О сладкий, нам знакомый шорох платья
Любимой женщины, о как ты мил!
Где б мог ему подобие прибрать я
Из радостей земных? Весь сердца пыл
К нему летит, раскинувши объятья,
Я в нем расцвет какой-то находил.
Но в двадцать лет – как несказанно дорог
Красноречивый, легкий этот шорох!
 

(Фет)

Чтобы нам стало окончательно ясно, какова была точная дата этих разрозненных образов, Ахматова упоминает об Анне Карениной, вся трагическая жизнь которой крепко спаяна со второй половиной семидесятых годов.

Комментариями к этим стихам можно было бы заполнить десятки страниц, указав, например, на их тесную связь с романом Достоевского «Подросток», написанным в 1875 году, сатирами Щедрина и Некрасова, относящимися к той же эпохе.

Щедрин и Некрасов упоминаются в «Предыстории» по случайному поводу: оба они жили на Литейном проспекте невдалеке друг от друга – наискосок от того «Фонтанного дома», где было жилье Ахматовой. Центральный герой поэмы – «омский каторжанин» Достоевский. Поэтому-то и упоминается здесь петербургский Семеновский плац, где в 1849 году был инсценирован расстрел петрашевцев, к числу которых принадлежал и молодой Достоевский. Так как его позднейшие произведения, при всей их реакционности, оставались зачастую верны демократическим, бунтарским идеям, которые привели его в юности на Семеновский плац, Ахматова и говорит в своей поэме, что многие страницы его позднейших статей и романов –

 
Семеновским припахивают плацем.
 

Потому-то названы здесь Старая Русса, где в последние годы жизни Достоевский нередко проводил летние и осенние месяцы, и Оптина пустынь, старинный монастырь, куда в 1878 году он ездил для изучения монашеской жизни, которую намеревался изобразить в «Карамазовых».

Вообще «Предыстория» представляется мне шедевром исторической живописи, одним из самых зрелых произведений Ахматовой.
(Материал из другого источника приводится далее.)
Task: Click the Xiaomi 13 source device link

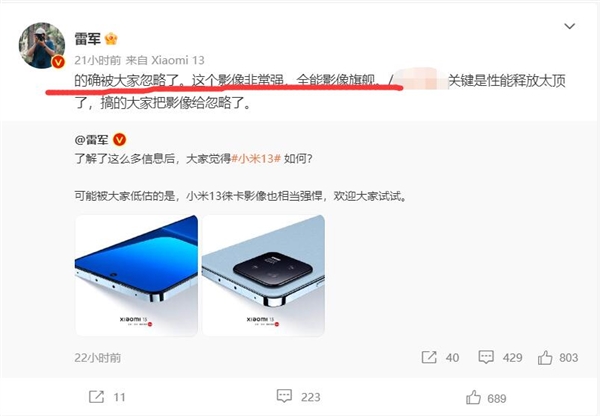Action: (x=178, y=60)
Она вполне достойна встать рядом с теми великолепными характеристиками прошлого столетия и нынешнего, какие даны Блоком в его (тоже исторической) поэме «Возмездие». Здесь та же густота метких и многозначительных образов. Сказано, например, только два очень коротеньких слова:

 
Страну знобит,—
 

но этот озноб страны для нас, читателей, есть большая находка, так как здесь точная формула семидесятых годов, какими их ощущал Достоевский.

Так же знаменателен смысл эпиграфа, предпосланного «Предыстории». Эпиграф взят из пушкинского «Домика в Коломне» – пять простых нарочито обыденных слов, между тем в них вскрываются те чувства Ахматовой, которые внушили ей эту поэму:

 
Я теперь живу не там…
 

В переводе на ахматовский язык это значит: «Я живу теперь не в той эпохе. Я переселилась в другую. А та для меня только прошлое, только увертюра к иным временам».

Таким же историком явила себя Айна Ахматова, изображая далекое прошлое своей родины – Царского Села, этого «города парков и зал» («Русский Трианон»):

 
В тени елизаветинских боскетов
Гуляют пушкинских красавиц внучки
Все в скромных канотье, в тугих корсетах,
И держат зонтик сморщенные ручки…
 

Стихотворение названо «В царскосельском парке» с характерным подзаголовком: «Девяностые годы».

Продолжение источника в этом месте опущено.